Work task
Your output should be the lines of the entries below, exactly, from the first one through the line that holds "E-Mail* (287, 2428)".

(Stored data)

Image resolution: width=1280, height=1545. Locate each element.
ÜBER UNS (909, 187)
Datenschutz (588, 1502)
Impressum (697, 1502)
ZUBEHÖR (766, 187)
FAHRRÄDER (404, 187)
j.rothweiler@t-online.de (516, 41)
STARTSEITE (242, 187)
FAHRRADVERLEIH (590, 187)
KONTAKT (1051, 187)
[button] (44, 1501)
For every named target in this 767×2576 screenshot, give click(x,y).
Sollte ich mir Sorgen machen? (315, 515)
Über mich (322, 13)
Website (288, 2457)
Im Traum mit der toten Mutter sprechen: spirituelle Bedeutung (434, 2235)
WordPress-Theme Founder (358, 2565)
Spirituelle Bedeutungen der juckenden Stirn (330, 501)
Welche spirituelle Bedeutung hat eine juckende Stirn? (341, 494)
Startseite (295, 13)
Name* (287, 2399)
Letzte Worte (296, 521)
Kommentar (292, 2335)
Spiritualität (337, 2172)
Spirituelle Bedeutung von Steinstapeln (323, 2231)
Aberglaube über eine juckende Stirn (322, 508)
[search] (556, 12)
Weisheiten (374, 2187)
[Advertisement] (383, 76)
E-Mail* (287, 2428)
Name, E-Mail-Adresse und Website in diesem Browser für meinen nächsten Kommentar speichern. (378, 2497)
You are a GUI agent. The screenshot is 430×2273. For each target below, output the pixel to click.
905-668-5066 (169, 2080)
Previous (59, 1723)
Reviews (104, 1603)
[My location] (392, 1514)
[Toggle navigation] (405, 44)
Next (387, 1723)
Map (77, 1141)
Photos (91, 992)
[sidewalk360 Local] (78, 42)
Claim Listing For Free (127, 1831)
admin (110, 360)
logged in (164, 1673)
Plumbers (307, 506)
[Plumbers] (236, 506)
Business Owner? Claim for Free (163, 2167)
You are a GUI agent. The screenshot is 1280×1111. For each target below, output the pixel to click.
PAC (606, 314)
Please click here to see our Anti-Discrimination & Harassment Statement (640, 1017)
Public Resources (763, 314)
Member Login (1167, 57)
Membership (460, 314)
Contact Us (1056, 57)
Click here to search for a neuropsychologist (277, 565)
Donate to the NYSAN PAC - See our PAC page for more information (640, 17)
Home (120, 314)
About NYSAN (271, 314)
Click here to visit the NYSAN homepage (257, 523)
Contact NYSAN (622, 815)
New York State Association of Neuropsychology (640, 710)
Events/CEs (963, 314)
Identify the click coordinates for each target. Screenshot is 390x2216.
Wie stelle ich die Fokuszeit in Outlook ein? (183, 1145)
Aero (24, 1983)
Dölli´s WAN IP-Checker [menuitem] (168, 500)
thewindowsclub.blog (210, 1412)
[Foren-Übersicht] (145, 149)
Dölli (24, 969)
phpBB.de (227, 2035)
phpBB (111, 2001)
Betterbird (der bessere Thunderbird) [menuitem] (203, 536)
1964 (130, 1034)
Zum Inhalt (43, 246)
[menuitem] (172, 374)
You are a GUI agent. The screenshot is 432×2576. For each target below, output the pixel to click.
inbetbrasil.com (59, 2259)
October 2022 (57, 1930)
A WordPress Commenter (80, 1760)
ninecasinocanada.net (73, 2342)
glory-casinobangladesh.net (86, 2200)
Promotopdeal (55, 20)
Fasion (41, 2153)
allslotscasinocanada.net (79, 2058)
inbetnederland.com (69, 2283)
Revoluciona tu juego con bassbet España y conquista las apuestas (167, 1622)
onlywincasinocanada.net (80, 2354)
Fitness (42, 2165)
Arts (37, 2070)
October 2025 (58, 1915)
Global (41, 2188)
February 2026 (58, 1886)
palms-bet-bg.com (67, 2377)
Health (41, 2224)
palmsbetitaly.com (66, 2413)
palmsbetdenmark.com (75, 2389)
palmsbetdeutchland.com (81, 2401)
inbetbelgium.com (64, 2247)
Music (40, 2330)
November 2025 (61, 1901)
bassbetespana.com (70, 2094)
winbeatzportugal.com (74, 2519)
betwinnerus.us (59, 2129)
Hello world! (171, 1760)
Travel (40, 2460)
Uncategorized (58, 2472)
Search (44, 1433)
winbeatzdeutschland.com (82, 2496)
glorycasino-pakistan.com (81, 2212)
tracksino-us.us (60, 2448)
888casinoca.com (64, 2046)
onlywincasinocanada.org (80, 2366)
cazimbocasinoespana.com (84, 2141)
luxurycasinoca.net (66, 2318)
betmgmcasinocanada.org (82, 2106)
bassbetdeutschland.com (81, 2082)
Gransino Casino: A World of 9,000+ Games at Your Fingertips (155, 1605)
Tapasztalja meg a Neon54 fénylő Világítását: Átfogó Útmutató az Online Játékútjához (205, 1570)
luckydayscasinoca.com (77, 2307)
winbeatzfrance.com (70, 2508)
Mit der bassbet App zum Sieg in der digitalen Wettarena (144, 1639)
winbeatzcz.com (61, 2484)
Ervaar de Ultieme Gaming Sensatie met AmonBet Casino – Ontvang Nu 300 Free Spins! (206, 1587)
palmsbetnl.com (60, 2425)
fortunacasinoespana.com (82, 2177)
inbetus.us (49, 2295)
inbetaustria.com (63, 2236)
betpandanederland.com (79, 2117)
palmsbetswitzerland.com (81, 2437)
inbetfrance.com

Solved exercise
Image resolution: width=1280, height=1545. Locate each element.
ÜBER UNS (909, 187)
Datenschutz (588, 1502)
Impressum (697, 1502)
ZUBEHÖR (766, 187)
FAHRRÄDER (404, 187)
j.rothweiler@t-online.de (516, 41)
STARTSEITE (242, 187)
FAHRRADVERLEIH (590, 187)
KONTAKT (1051, 187)
[button] (44, 1501)
For every named target in this 767×2576 screenshot, give click(x,y).
Sollte ich mir Sorgen machen? (315, 515)
Über mich (322, 13)
Website (288, 2457)
Im Traum mit der toten Mutter sprechen: spirituelle Bedeutung (434, 2235)
WordPress-Theme Founder (358, 2565)
Spirituelle Bedeutungen der juckenden Stirn (330, 501)
Welche spirituelle Bedeutung hat eine juckende Stirn? (341, 494)
Startseite (295, 13)
Name* (287, 2399)
Letzte Worte (296, 521)
Kommentar (292, 2335)
Spiritualität (337, 2172)
Spirituelle Bedeutung von Steinstapeln (323, 2231)
Aberglaube über eine juckende Stirn (322, 508)
[search] (556, 12)
Weisheiten (374, 2187)
[Advertisement] (383, 76)
E-Mail* (287, 2428)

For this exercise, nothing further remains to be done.